Suryamin mengatakan penurunan angka Gini Ratio kemungkinan besar berkaitan dengan menguatnya perekonomian penduduk kelas menengah bawah. "Ini dampak dari pembangunan infrastruktur dan beragam skema perlindungan sosial yang dijalankan pemerintah," kata dia. Ia mengatakan pengembangan usaha industri, perdagangan, dan jasa yang sudah lebih kondusif juga ikut berperan.
Gini Ratio di daerah perkotaan pada Maret 2016 sebesar Rp0,410. Angkanya turun 0,018 poin dibandingkan Maret 2015 yang mencapai 0,428 dan turun 0,09 poin dibandingkan September 2016 sebesar 0,419. Sementara Gini Ratio di pedesaan pada Maret 2016 sebesar 0,327, turun 0,007 poin dibandingkan Maret 2015 yang mencapai 0,334. Angkanya juga turun 0,002 poin dibandingkan September 2015 sebesar 0,329.

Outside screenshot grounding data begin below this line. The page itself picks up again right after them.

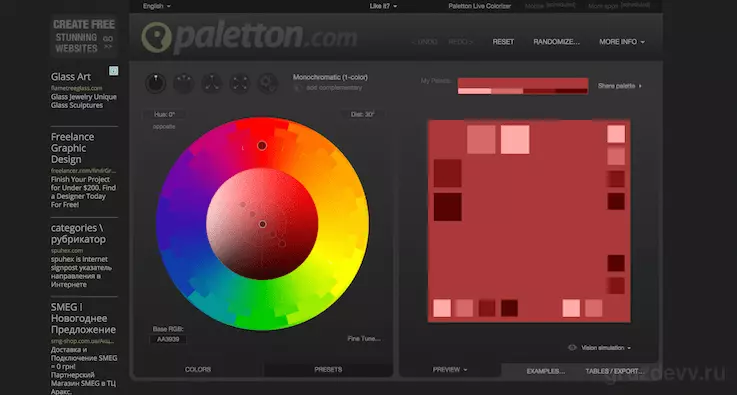This screenshot has width=737, height=395.
Task: Select the Tetrad scheme icon
Action: pos(240,83)
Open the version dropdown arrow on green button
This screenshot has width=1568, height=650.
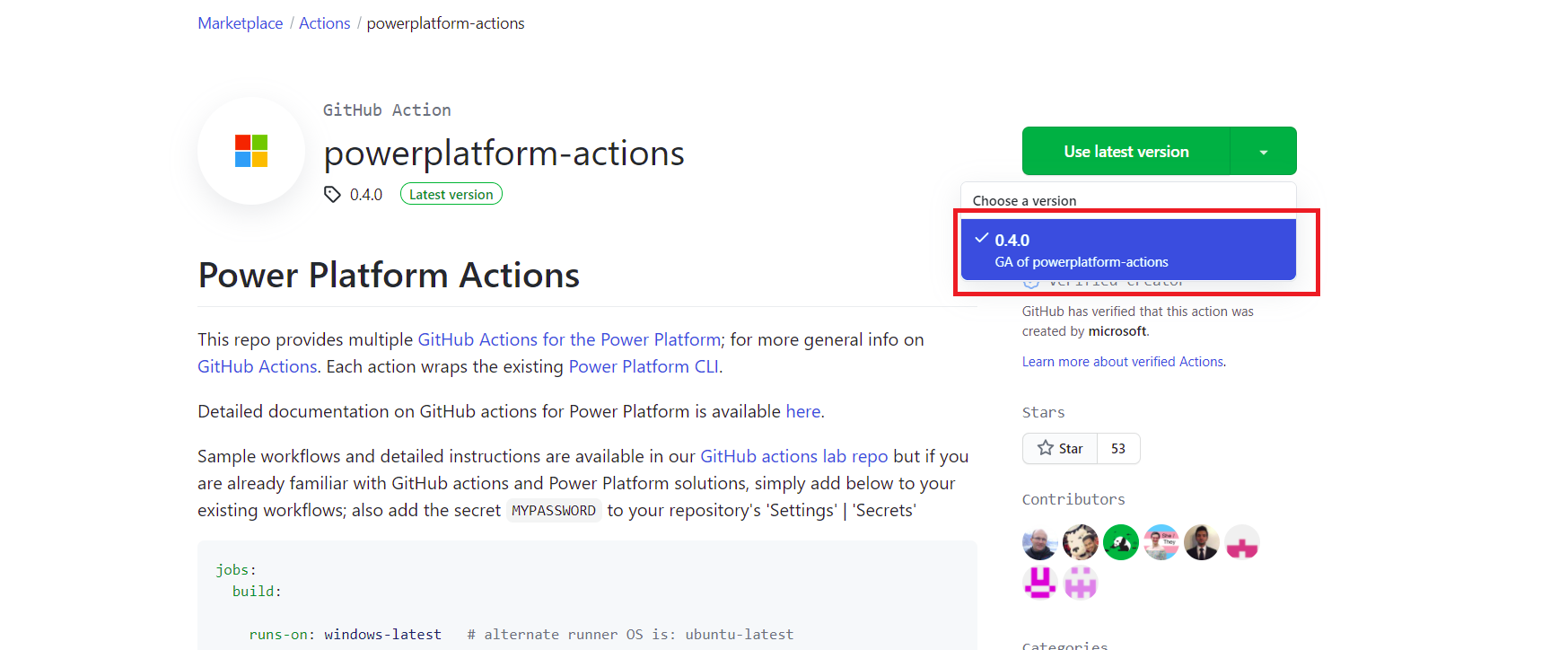pyautogui.click(x=1265, y=151)

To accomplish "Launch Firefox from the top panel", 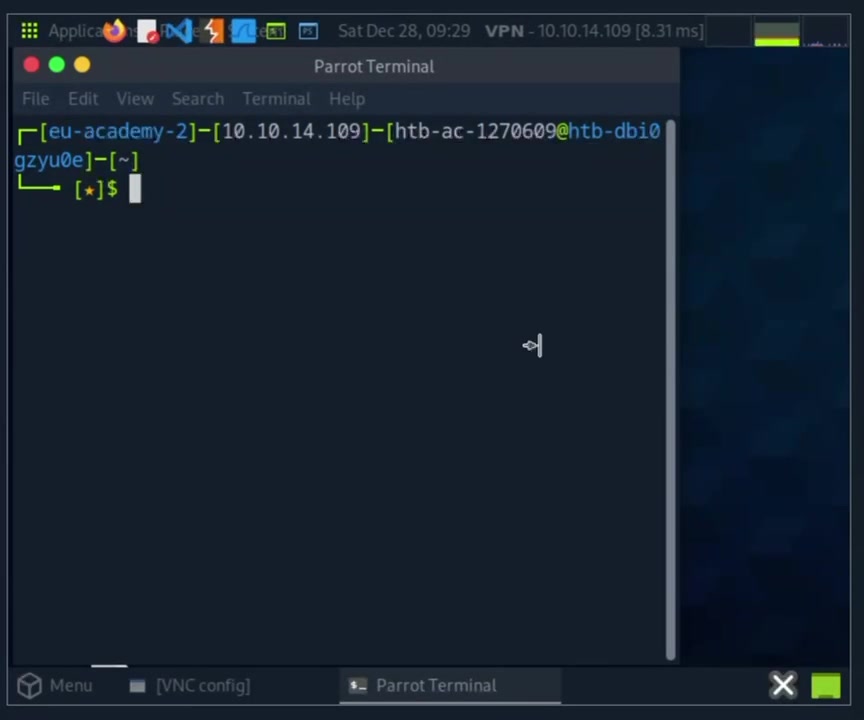I will click(115, 31).
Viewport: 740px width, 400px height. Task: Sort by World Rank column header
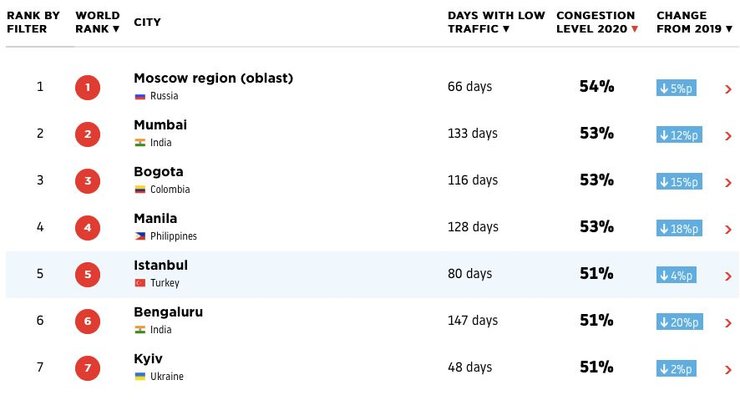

Suryamin mengatakan perhitungan Gini Ratio membagi tiga kelompok masyarakat yaitu penduduk 40 persen terbawah, penduduk 40 persen menengah, dan penduduk 20 persen atas. Selama periode Maret 2015-Maret 2016, distribusi pengeluaran kelompok 40 persen terbawah masih dalam kategori ketimpangan rendah. "Namun distribusinya menurun," kata Suryamin. Distribusi pada September 2015 sebesar 17,45 persen sementara pada Maret 2016 17,02 persen.
Distribusi pengeluaran pada kelompok tersebut do perkotaan pada Maret 2016 sebesar 15,91 persen. Jumlahnya meningkat dibandingkan Maret 2015 yang hanya 15,83 persen. Namun jumlahnya menurun jika dibandingkan September 2016 yang mencapai 16,39 persen.
Sementara distribusi di pedesaan pada Maret 2016 sebesar 20,40 persen. Jumlahnya menurun bila dibandingkan Maret 2015 yaitu 20,42 persen dan September 2015 yaitu 20,85 persen.